TRY IT:
Starting at the top line, return each entry word for word.

RECORDS PROVIDED:
----

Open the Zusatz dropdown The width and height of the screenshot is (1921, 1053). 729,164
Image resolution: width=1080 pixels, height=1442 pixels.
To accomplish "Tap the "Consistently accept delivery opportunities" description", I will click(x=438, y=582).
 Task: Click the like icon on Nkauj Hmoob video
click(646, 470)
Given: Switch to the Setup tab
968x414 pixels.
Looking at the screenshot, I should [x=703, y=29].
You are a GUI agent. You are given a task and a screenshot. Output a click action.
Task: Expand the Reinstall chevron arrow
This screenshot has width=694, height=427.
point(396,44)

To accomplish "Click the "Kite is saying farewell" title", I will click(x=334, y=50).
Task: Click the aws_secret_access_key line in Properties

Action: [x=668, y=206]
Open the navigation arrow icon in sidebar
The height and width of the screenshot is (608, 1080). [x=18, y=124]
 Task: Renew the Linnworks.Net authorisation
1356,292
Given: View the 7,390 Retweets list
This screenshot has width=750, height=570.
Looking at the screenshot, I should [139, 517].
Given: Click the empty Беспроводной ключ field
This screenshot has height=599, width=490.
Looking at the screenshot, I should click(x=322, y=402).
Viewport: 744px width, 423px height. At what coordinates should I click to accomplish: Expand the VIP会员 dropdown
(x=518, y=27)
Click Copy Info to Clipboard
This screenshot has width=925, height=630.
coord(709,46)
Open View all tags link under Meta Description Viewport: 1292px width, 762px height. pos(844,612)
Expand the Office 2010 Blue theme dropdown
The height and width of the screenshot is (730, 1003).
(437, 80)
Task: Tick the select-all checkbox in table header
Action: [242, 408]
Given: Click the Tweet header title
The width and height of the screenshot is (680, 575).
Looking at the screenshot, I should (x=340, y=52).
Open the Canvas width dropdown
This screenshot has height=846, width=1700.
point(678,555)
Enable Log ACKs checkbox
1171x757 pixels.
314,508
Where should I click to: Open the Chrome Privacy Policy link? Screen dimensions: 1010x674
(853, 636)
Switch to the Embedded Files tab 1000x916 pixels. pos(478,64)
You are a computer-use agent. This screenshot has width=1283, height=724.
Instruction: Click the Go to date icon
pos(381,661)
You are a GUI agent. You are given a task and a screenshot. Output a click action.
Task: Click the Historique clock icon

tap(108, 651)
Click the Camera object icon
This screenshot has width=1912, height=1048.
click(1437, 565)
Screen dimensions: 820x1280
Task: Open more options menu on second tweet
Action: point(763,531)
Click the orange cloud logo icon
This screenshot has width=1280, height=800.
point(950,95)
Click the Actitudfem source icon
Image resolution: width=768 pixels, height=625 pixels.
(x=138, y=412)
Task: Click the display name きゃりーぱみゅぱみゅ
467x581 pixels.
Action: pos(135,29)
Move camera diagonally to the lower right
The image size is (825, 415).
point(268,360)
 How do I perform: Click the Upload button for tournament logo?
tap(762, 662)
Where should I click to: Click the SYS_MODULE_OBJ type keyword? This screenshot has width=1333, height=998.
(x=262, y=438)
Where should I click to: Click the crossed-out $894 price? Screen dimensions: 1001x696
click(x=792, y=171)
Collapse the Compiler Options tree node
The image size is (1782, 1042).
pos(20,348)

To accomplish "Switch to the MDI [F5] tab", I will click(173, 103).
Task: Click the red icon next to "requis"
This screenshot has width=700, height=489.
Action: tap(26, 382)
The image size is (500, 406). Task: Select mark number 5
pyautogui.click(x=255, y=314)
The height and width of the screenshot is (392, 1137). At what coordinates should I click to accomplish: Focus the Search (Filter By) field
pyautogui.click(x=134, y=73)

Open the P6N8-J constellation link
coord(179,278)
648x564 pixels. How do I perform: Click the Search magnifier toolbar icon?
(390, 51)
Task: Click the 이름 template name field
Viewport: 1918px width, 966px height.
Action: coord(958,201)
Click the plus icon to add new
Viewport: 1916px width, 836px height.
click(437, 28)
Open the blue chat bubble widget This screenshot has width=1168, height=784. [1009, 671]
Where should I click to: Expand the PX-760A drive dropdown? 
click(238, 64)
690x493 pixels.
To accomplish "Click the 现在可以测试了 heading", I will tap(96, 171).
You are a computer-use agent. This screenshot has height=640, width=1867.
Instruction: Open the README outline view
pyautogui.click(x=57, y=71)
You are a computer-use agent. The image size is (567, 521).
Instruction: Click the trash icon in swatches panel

----

WRITTEN ANSWER:
Open the Zusatz dropdown The width and height of the screenshot is (1921, 1053). 729,164
Image resolution: width=1080 pixels, height=1442 pixels.
To accomplish "Tap the "Consistently accept delivery opportunities" description", I will click(x=438, y=582).
 Task: Click the like icon on Nkauj Hmoob video
click(646, 470)
Given: Switch to the Setup tab
968x414 pixels.
Looking at the screenshot, I should [x=703, y=29].
You are a GUI agent. You are given a task and a screenshot. Output a click action.
Task: Expand the Reinstall chevron arrow
This screenshot has width=694, height=427.
point(396,44)

To accomplish "Click the "Kite is saying farewell" title", I will click(x=334, y=50).
Task: Click the aws_secret_access_key line in Properties

Action: [x=668, y=206]
Open the navigation arrow icon in sidebar
The height and width of the screenshot is (608, 1080). [x=18, y=124]
 Task: Renew the Linnworks.Net authorisation
1356,292
Given: View the 7,390 Retweets list
This screenshot has width=750, height=570.
Looking at the screenshot, I should [139, 517].
Given: Click the empty Беспроводной ключ field
This screenshot has height=599, width=490.
Looking at the screenshot, I should click(x=322, y=402).
Viewport: 744px width, 423px height. At what coordinates should I click to accomplish: Expand the VIP会员 dropdown
(x=518, y=27)
Click Copy Info to Clipboard
This screenshot has width=925, height=630.
coord(709,46)
Open View all tags link under Meta Description Viewport: 1292px width, 762px height. pos(844,612)
Expand the Office 2010 Blue theme dropdown
The height and width of the screenshot is (730, 1003).
(437, 80)
Task: Tick the select-all checkbox in table header
Action: [242, 408]
Given: Click the Tweet header title
The width and height of the screenshot is (680, 575).
Looking at the screenshot, I should (x=340, y=52).
Open the Canvas width dropdown
This screenshot has height=846, width=1700.
point(678,555)
Enable Log ACKs checkbox
1171x757 pixels.
314,508
Where should I click to: Open the Chrome Privacy Policy link? Screen dimensions: 1010x674
(853, 636)
Switch to the Embedded Files tab 1000x916 pixels. pos(478,64)
You are a computer-use agent. This screenshot has width=1283, height=724.
Instruction: Click the Go to date icon
pos(381,661)
You are a GUI agent. You are given a task and a screenshot. Output a click action.
Task: Click the Historique clock icon

tap(108, 651)
Click the Camera object icon
This screenshot has width=1912, height=1048.
click(1437, 565)
Screen dimensions: 820x1280
Task: Open more options menu on second tweet
Action: point(763,531)
Click the orange cloud logo icon
This screenshot has width=1280, height=800.
point(950,95)
Click the Actitudfem source icon
Image resolution: width=768 pixels, height=625 pixels.
(x=138, y=412)
Task: Click the display name きゃりーぱみゅぱみゅ
467x581 pixels.
Action: pos(135,29)
Move camera diagonally to the lower right
The image size is (825, 415).
point(268,360)
 How do I perform: Click the Upload button for tournament logo?
tap(762, 662)
Where should I click to: Click the SYS_MODULE_OBJ type keyword? This screenshot has width=1333, height=998.
(x=262, y=438)
Where should I click to: Click the crossed-out $894 price? Screen dimensions: 1001x696
click(x=792, y=171)
Collapse the Compiler Options tree node
The image size is (1782, 1042).
pos(20,348)

To accomplish "Switch to the MDI [F5] tab", I will click(173, 103).
Task: Click the red icon next to "requis"
This screenshot has width=700, height=489.
Action: tap(26, 382)
The image size is (500, 406). Task: Select mark number 5
pyautogui.click(x=255, y=314)
The height and width of the screenshot is (392, 1137). At what coordinates should I click to accomplish: Focus the Search (Filter By) field
pyautogui.click(x=134, y=73)

Open the P6N8-J constellation link
coord(179,278)
648x564 pixels. How do I perform: Click the Search magnifier toolbar icon?
(390, 51)
Task: Click the 이름 template name field
Viewport: 1918px width, 966px height.
Action: coord(958,201)
Click the plus icon to add new
Viewport: 1916px width, 836px height.
click(437, 28)
Open the blue chat bubble widget This screenshot has width=1168, height=784. [1009, 671]
Where should I click to: Expand the PX-760A drive dropdown? 
click(238, 64)
690x493 pixels.
To accomplish "Click the 现在可以测试了 heading", I will tap(96, 171).
You are a computer-use agent. This screenshot has height=640, width=1867.
Instruction: Open the README outline view
pyautogui.click(x=57, y=71)
You are a computer-use agent. The image size is (567, 521).
Instruction: Click the trash icon in swatches panel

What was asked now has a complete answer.